From Congo to Brazil—a journey

October 2011

If things happen for a purpose then the obstacles encountered getting the staff of my child soldiers NGO from war torn eastern Congo to Brazil were a test—obstacles in our path every step of the way, from one of our number being thrown in jail by the Congolese army—due to no fault of their own—to the official needed to sign and issue their passports being absent for weeks, all the while with the clock ticking down to departure when trying to get Brazilian visas issued in South Africa. But after much scrambling and making each deadline by the skin of our teeth, seeing my guys in the transit lounge of Johannesburg airport is like greeting old friends having come through the wars. The next week will be spent in the slums of Rio de Janeiro at the invitation of a local NGO learning how to use boxing to make a difference in the lives of troubled youth. As an organisation we have much to learn.

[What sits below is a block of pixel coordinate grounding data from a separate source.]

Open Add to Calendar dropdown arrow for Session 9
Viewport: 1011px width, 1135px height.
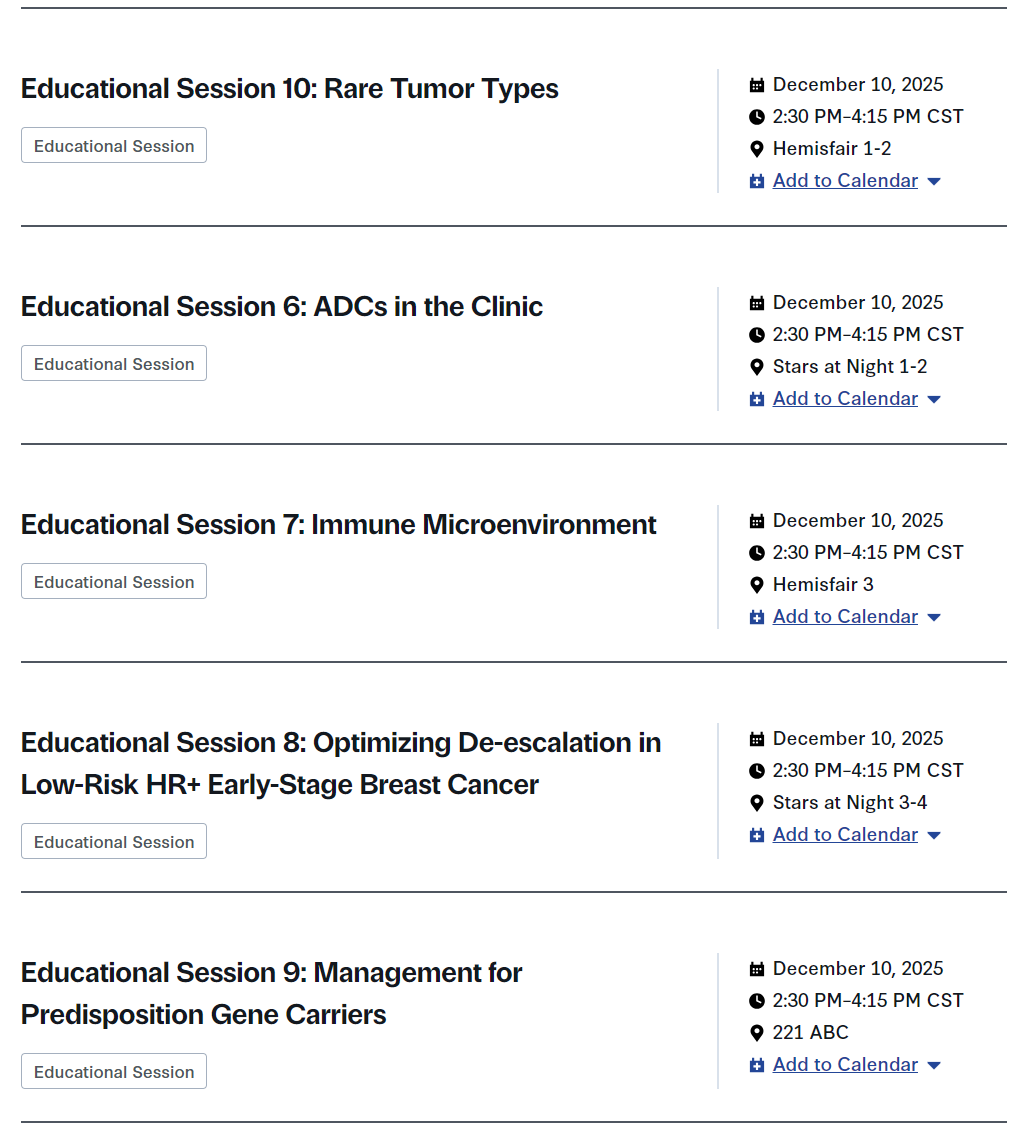tap(934, 1066)
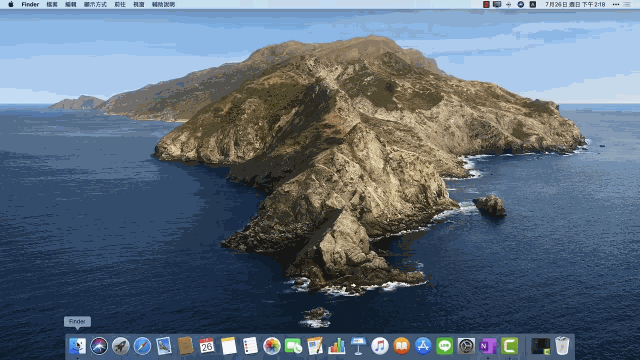
Task: Open the App Store icon
Action: (423, 346)
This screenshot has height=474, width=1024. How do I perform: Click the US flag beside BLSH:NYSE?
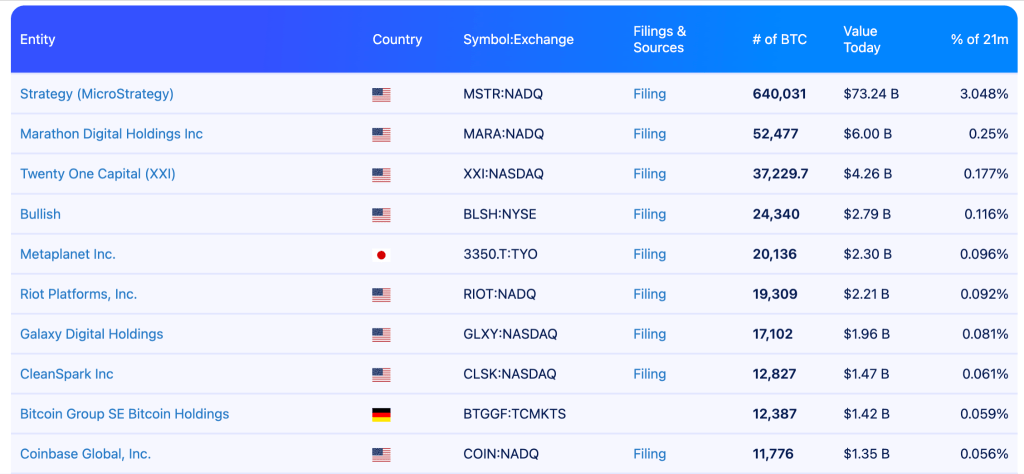pyautogui.click(x=381, y=215)
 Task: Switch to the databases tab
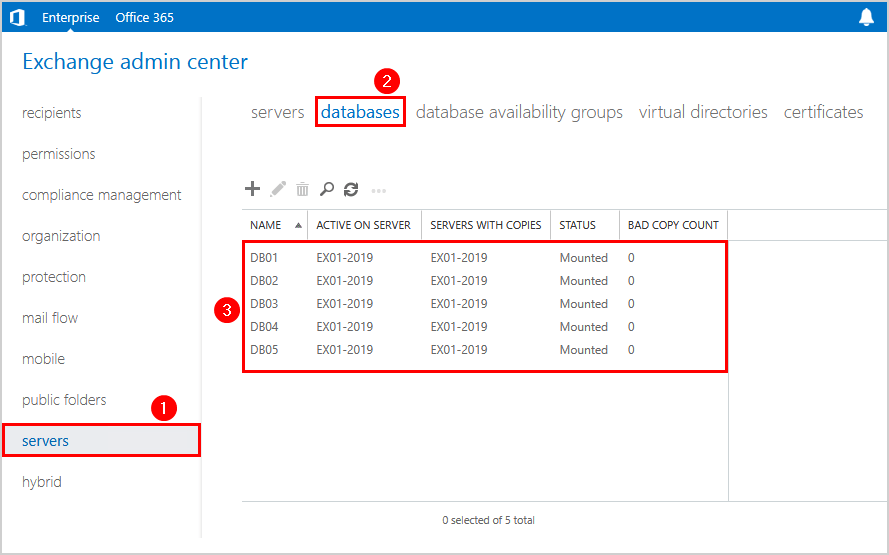click(x=360, y=112)
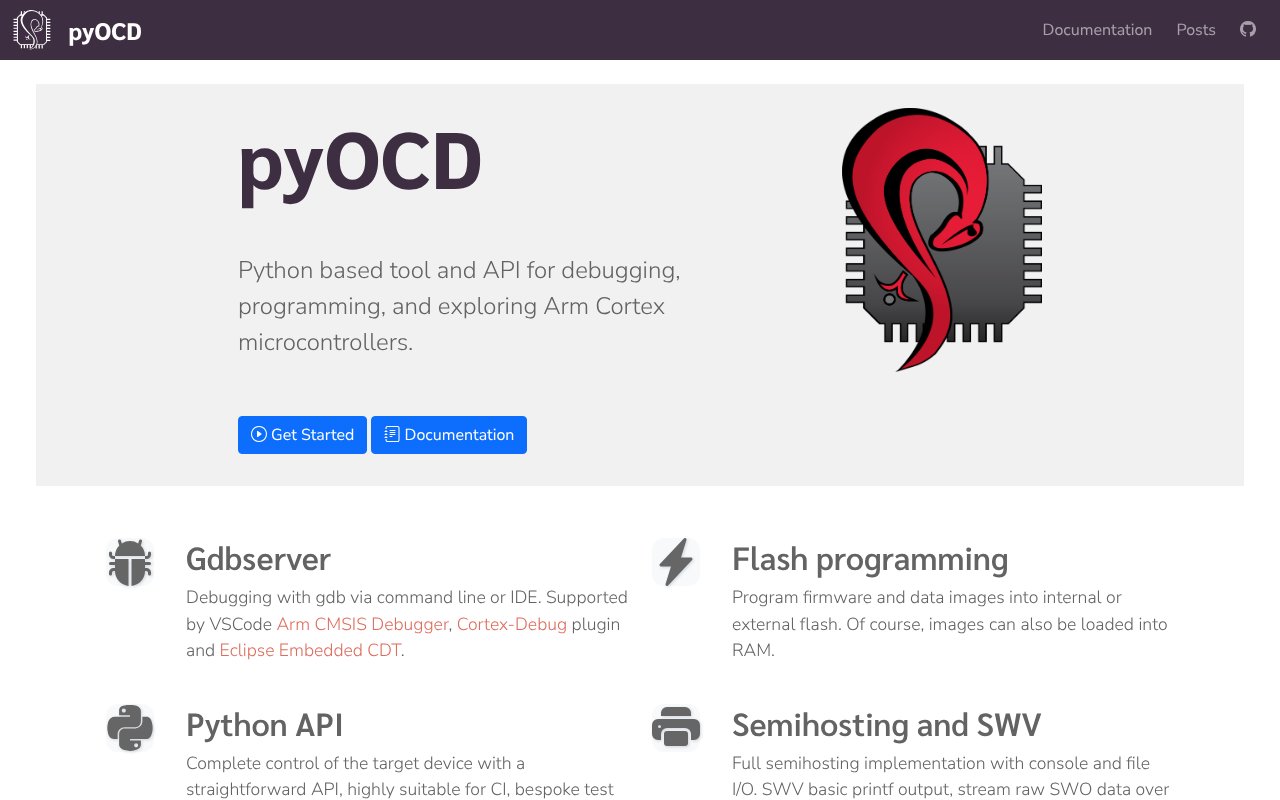Click the pyOCD chip logo in navbar
The height and width of the screenshot is (800, 1280).
click(32, 30)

There is something improbable but also beautiful in this gathering. My guys have never had the experience of international travel, the child like wonder of first flight. Actually that is not strictly true, one of them has flown before—the last time Kibomango was in a plane was while being medevac’d from the front-line in the—second—Congolese war after the battle of Kitona with severe battlefield injuries. But no one else knows that here, on this commercial flight to São Paulo which seems to be full of business travellers and fashionable people, each with their own story.

I wonder of the thoughts of my group and what this experience holds for them. As an ex-child soldier, slum lord boxer and street mechanic of modest means from conflict ridden eastern Congo there is little to have prepared Kibomango for this and his sudden arrival in the city of Rio de Janeiro conjures up parallels to Crocodile Dundee and George of the Jungle.

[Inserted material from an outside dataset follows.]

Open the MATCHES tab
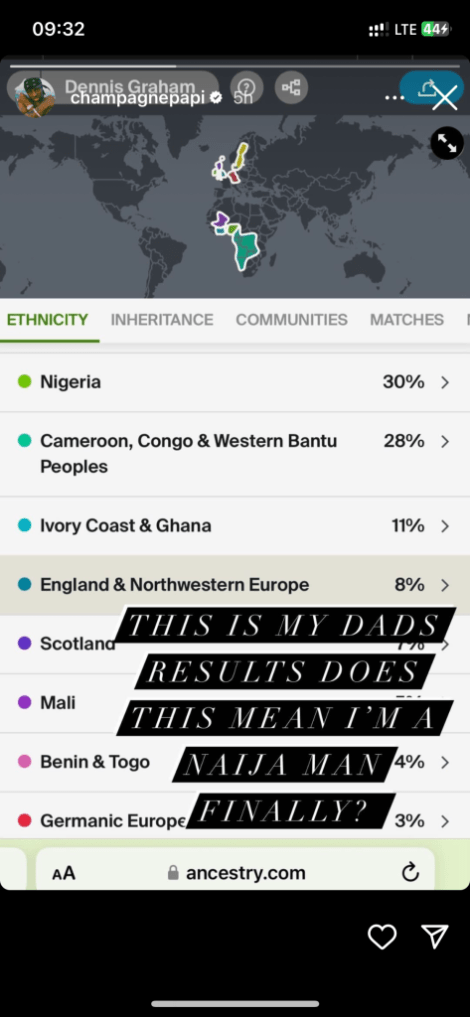Screen dimensions: 470x1017 point(406,320)
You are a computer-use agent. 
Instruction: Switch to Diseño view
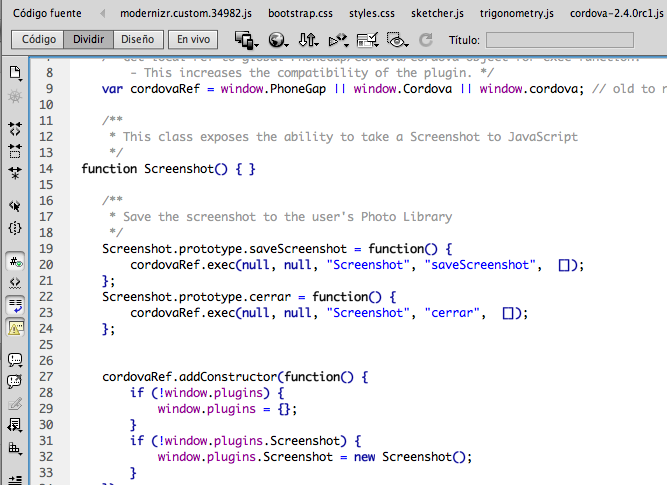click(x=134, y=41)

I have to wonder on the arc of this man’s life and what has brought him to this point. It is a story of unspeakable hardships but is far more inspiring than sorrowful. Signs of trauma, entitlement or destructive behaviour are not apparent in his make up and outlook. A combination of the iron self-will of the professional athlete, an innate unsophisticated intelligence, and a certain modesty, even humbleness, are what is most apparent about this man’s character, together with a confident, not to be overwhelmed, regard for the new and unfamiliar, something which is the essential charm of any modern day bumpkin-comes-to-the-big-city story.  The next week will be in an environment which I cannot imagine him prepared by any previous experience—a structured seminar with full day classes, group exercises, presentations, interviews, Q and A. But as someone with shades of a rock star—or at least sports star—personality, there is little reason for doubt. I will not be disappointed.

Ferdinand, older, wise and avuncular, is also someone with his own unique life trajectory, closely linked to the conflict in eastern Congo to which he is witness as a peace activist, former school headmaster and, more recently, a facilitator for international journalists, the avenue by which our lives have come together.

What this trip holds for these men and what they fully expect from it can be broadly anticipated. What they really see and perceive, their inner thoughts, and if they can really be in line with my own are, for me at least, unknown unknowns.